> **Stored records**:
[Start of section]

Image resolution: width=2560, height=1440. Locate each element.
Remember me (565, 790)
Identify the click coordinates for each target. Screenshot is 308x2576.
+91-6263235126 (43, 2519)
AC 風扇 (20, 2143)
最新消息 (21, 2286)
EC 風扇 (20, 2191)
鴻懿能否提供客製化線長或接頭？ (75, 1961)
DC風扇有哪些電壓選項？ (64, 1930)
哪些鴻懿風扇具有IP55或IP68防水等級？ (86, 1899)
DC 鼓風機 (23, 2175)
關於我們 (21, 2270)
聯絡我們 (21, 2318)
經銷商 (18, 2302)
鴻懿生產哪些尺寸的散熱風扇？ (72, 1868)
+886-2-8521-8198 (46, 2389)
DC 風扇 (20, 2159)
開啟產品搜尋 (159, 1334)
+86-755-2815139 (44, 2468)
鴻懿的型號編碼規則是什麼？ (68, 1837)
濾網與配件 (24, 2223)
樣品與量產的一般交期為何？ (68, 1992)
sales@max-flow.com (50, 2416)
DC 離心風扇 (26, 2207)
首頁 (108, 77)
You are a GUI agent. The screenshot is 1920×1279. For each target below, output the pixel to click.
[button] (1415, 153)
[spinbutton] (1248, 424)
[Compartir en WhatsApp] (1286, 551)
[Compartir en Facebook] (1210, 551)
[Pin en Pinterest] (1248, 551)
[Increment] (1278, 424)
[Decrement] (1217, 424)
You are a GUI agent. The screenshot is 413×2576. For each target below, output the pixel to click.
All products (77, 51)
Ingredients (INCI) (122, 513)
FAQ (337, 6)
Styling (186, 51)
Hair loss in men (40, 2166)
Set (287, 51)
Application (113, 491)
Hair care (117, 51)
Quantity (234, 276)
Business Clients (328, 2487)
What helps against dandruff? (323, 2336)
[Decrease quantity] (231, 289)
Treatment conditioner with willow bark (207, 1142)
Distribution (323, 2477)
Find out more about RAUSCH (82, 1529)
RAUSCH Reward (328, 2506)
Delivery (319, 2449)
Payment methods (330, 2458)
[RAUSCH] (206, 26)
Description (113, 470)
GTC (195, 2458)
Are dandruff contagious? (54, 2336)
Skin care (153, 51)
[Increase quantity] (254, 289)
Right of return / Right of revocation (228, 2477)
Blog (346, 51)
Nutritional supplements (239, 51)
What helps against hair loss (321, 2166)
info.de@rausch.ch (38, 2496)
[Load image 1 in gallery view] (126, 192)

[End of section]

> **What is being asked**:
Whenever "helps" occurs in a line above, copy that line.

> **Completed exercise**:
What helps against dandruff? (323, 2336)
What helps against hair loss (321, 2166)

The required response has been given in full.